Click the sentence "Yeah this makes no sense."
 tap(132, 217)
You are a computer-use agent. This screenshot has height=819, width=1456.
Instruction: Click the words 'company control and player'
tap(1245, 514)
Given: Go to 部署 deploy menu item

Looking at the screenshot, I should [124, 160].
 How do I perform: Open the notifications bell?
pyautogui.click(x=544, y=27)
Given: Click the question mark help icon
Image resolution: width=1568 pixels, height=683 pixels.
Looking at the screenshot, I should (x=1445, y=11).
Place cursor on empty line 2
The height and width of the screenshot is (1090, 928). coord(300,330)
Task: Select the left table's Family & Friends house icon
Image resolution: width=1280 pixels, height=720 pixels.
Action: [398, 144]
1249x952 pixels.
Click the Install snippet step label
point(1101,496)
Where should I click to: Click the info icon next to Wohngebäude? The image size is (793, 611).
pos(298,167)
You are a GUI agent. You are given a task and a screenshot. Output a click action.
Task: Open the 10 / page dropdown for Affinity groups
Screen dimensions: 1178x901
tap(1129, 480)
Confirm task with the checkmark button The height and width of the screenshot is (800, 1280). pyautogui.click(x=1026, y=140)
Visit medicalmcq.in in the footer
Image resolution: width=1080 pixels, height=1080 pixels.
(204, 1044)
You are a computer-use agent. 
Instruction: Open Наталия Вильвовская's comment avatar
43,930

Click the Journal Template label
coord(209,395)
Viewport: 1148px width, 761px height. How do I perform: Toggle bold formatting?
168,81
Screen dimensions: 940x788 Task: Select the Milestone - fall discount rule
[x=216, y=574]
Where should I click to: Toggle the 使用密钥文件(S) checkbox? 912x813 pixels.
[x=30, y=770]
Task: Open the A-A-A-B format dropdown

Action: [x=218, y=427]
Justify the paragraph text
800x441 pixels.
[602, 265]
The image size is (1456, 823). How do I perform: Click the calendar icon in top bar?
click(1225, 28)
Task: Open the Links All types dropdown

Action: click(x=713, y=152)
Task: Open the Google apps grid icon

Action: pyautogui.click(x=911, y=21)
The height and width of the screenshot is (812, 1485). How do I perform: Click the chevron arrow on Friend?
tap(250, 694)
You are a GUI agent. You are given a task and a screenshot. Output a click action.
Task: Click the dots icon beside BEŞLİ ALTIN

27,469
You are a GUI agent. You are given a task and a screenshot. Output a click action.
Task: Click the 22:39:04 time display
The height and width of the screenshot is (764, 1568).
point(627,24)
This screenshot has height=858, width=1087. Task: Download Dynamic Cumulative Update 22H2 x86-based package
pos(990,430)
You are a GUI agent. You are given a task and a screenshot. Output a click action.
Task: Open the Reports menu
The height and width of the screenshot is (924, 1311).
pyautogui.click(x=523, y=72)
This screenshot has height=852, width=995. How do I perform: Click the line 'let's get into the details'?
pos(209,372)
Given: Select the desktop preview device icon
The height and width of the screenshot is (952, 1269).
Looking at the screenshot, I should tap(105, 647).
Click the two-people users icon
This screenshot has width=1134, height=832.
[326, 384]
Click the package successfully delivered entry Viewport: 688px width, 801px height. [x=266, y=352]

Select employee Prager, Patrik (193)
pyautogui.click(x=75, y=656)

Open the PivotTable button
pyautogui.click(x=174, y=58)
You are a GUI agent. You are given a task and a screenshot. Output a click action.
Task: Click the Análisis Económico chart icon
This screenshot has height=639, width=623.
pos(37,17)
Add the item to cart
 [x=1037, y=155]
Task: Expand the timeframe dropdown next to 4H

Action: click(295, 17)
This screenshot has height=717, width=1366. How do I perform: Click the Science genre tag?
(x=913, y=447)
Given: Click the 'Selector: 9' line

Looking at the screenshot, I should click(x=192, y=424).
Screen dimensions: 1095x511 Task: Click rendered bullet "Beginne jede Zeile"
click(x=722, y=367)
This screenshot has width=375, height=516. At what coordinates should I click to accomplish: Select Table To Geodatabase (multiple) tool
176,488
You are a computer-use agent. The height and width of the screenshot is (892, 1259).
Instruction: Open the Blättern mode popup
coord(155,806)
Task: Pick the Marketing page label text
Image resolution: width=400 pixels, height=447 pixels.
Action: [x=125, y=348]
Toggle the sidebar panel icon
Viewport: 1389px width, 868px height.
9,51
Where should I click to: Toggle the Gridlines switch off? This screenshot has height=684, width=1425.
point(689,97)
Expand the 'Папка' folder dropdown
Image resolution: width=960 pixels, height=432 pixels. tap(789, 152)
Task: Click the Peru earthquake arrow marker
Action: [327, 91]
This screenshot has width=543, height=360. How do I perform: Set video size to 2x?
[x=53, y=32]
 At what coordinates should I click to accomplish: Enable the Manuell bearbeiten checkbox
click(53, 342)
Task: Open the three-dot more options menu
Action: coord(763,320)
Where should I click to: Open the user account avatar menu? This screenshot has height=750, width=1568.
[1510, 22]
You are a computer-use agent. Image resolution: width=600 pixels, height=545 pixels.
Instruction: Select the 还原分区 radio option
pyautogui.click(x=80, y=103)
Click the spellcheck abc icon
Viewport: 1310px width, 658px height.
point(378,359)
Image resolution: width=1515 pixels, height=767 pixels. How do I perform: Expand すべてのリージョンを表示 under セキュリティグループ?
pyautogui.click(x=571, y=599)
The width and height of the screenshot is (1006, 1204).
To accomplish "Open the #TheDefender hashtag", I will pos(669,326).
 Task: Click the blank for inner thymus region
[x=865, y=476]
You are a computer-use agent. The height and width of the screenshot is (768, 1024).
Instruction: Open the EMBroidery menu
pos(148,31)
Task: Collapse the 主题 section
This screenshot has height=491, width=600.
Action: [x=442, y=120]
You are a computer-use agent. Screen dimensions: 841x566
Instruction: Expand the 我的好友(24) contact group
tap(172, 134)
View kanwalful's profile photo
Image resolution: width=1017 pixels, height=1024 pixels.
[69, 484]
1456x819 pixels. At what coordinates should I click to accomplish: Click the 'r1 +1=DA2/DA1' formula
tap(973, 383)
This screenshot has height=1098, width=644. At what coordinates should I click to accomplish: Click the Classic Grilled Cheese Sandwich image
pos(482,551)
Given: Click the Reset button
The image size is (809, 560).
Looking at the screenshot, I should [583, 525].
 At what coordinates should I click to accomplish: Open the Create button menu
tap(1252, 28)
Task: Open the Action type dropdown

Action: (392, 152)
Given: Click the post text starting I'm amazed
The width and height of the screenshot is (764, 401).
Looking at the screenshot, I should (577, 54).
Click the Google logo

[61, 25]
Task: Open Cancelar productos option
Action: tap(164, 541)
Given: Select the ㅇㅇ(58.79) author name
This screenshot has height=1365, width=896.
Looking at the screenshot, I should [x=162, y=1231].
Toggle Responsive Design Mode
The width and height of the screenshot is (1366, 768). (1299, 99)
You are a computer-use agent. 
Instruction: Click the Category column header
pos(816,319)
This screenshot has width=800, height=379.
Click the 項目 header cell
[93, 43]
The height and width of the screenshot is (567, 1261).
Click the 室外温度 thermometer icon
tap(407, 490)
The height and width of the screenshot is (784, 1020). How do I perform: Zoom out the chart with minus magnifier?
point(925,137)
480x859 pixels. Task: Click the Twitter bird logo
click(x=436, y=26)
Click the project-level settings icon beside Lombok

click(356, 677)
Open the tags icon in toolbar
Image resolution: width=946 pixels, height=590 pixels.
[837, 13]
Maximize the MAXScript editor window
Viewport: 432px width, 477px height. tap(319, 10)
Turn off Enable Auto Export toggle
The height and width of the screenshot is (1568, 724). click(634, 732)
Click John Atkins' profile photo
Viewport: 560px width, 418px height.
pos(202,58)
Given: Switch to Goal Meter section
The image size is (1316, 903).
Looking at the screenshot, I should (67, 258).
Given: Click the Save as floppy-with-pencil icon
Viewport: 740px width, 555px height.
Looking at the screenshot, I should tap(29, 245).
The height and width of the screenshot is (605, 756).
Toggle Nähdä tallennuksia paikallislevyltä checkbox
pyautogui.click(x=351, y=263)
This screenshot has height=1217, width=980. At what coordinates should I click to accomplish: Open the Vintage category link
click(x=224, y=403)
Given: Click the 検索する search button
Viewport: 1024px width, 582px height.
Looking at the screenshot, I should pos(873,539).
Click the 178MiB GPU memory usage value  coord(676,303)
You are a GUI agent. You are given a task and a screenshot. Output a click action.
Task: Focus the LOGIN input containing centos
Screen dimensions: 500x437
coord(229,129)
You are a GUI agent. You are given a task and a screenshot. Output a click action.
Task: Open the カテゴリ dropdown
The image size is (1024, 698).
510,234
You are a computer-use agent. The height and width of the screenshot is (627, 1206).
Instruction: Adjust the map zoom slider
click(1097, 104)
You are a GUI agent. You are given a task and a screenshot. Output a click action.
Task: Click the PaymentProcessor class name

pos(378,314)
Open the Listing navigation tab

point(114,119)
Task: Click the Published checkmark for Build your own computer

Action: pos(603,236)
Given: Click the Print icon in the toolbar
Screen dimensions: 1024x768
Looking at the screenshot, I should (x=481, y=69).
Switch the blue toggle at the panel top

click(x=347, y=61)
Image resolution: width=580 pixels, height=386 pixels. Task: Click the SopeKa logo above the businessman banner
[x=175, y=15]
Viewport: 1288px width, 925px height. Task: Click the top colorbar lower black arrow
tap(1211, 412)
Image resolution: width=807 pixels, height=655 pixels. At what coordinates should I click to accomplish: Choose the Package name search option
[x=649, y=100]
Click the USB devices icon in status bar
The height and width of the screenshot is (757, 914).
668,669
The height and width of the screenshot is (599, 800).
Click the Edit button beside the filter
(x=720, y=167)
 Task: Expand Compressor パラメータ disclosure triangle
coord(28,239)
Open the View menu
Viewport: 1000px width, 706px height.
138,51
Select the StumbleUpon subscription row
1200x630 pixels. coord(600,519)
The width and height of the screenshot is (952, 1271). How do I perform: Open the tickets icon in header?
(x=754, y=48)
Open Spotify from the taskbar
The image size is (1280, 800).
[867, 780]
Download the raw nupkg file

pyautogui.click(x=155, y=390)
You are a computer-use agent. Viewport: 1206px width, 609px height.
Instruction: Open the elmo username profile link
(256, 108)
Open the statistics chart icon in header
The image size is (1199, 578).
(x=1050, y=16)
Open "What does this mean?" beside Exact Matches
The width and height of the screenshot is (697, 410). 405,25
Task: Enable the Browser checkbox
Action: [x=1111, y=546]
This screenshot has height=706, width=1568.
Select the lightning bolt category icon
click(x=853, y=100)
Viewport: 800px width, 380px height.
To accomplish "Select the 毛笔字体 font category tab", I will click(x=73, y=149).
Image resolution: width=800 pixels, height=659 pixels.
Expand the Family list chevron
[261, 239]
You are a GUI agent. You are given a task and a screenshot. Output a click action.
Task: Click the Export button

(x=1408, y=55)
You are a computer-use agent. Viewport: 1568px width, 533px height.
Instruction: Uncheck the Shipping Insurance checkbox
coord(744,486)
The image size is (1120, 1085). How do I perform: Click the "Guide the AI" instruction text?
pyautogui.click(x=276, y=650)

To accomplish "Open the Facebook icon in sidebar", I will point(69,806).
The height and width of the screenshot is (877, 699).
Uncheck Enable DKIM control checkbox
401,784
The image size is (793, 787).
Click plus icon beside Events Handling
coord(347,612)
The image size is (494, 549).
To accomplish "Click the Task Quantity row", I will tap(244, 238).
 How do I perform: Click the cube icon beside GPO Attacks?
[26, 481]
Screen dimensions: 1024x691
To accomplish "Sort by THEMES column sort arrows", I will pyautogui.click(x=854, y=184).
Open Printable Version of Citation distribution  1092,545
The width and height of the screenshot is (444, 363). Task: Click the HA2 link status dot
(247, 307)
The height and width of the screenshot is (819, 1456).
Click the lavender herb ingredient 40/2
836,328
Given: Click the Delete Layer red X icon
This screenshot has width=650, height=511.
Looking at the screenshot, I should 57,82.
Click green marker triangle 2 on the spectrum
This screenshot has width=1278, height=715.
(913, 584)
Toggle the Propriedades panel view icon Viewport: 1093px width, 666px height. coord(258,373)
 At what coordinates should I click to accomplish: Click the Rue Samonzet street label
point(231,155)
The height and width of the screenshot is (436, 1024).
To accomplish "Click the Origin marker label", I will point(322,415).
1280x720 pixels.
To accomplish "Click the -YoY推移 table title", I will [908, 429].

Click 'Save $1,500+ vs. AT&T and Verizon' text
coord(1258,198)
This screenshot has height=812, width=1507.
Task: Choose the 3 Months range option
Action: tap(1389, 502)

* _EXERCISE BRIEF_
Return each line from the data where the string "sidebar" can be found.

* _OUTPUT OF THE EXERCISE_
Toggle the sidebar panel icon
To accomplish "Open the Facebook icon in sidebar", I will point(69,806).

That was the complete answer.